§ **Task objective**:
Return everything from the line containing "This screenshot has height=1668, width=2188." down to the line containing "[x=185, y=43]", both included, reproducing those lines exactly.
··· Records supplied
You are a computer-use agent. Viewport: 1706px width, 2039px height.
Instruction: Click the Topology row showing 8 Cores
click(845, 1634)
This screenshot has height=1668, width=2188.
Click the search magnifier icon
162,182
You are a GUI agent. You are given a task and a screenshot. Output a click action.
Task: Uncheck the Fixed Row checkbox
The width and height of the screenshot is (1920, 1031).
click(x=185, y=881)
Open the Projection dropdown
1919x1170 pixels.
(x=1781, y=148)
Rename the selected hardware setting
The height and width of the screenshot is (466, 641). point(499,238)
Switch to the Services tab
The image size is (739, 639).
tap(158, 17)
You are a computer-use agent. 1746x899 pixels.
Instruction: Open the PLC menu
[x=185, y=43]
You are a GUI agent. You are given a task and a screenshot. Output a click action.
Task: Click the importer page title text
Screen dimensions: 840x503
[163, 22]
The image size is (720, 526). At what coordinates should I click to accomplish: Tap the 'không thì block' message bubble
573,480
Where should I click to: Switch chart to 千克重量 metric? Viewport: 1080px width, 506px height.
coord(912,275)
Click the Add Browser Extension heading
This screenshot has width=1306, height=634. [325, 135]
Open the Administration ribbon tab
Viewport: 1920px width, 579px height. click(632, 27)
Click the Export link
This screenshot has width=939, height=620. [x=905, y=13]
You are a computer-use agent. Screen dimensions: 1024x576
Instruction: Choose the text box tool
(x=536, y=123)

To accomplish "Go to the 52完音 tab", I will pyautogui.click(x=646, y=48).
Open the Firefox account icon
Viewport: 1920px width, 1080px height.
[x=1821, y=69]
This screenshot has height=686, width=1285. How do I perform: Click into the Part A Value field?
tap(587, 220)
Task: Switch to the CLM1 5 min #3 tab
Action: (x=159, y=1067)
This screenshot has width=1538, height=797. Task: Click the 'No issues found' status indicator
······
§ **Exercise answer**:
This screenshot has height=1668, width=2188.
Click the search magnifier icon
162,182
You are a GUI agent. You are given a task and a screenshot. Output a click action.
Task: Uncheck the Fixed Row checkbox
The width and height of the screenshot is (1920, 1031).
click(x=185, y=881)
Open the Projection dropdown
1919x1170 pixels.
(x=1781, y=148)
Rename the selected hardware setting
The height and width of the screenshot is (466, 641). point(499,238)
Switch to the Services tab
The image size is (739, 639).
tap(158, 17)
You are a computer-use agent. 1746x899 pixels.
Instruction: Open the PLC menu
[x=185, y=43]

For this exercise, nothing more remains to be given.